Was. The past tense. I’m retired.

And really, when you grow up, and get over yourself, when you fuck narcissism and leave the hashtags at the door, you see what really matters in life. What matters is what you do next. I get it. And this is America. You have to prove that someone did something and they can’t prove that I did anything.

In Fast Five, Dom is in a prison bus, glum. His friends force the bus to crash so they can free him. But my team doesn’t have to do that for me. They won’t be able to convict me or get me on a bus because there is no evidence of my past actions. Well, aside from the baby growing inside of Love.

Prison isn’t that bad and I treasure the solitude. From everything I know about parenting, I expect that in a few months, I’ll be glad I got to spend some time alone before becoming a father. We all need to be with our thoughts. Angelenos like to meditate and stare at expensive statues of Buddha, and I stare at the cement. Same difference. I learn to smile at everyone and I feel the world reciprocate.

The guards are polite. And then when I’m not alone, I’m in the room. I kind of like it in there, the way Detective Carr challenges me every day. My lawyer says I’m damn good under pressure. This is all great research for my screenwriting career and I can see myself writing a movie that takes place during a trial. I use this time to learn how to become the best possible father, to figure out how to provide for my family. One day Love and I will be buried together or cremated, I haven’t decided yet, and Detective Carr will undoubtedly spend eternity in a plot selected by his controlling wife.

“Don’t move,” Detective Carr says. He leaves and this is the most awkward time for me, when I am the most afraid for my safety, when I know they are watching me, studying my face, trying so hard to figure me out, talking shit about me, speculating. I have no phone to play with, no TV to watch. I look into the orb that connects me to them. I wait. In my head, I recite Corinthians; Love is patient, love is kind.

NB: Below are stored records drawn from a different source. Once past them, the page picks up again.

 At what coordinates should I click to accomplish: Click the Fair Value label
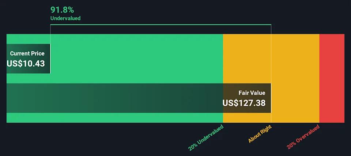(x=252, y=93)
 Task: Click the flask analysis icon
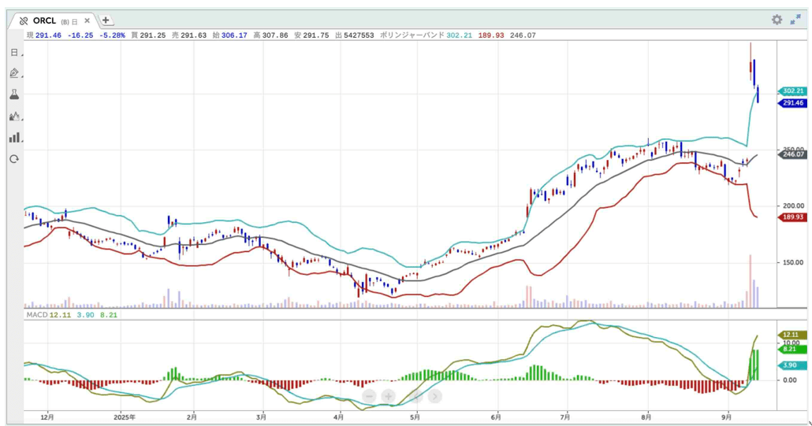(14, 94)
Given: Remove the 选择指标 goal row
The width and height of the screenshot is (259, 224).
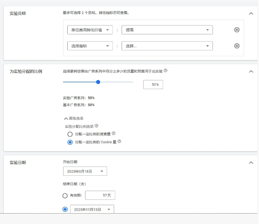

This is how you get away with murder, how you get out of the interrogation room—a woman cop comes for me okay, let’s move you back—and this how you get escorted into the safety of your cell, locked up, left alone to recover from the day’s needling, to dream of what might come tomorrow or the next day. You believe in love. It really is all you need, although yes, a solid defense attorney helps too. But I do believe in love, in Love, and when it’s time, I will hold our baby. The thought soothes me and the mattress feels softer.

Life puts you in cage so that you’ll treasure your freedom, how lucky you were to be running on a beach, the way your girlfriend looked over her shoulder at you, the ring you did not fashion out of a straw. All time is good. No time is hard, not if you think of it as time to celebrate love.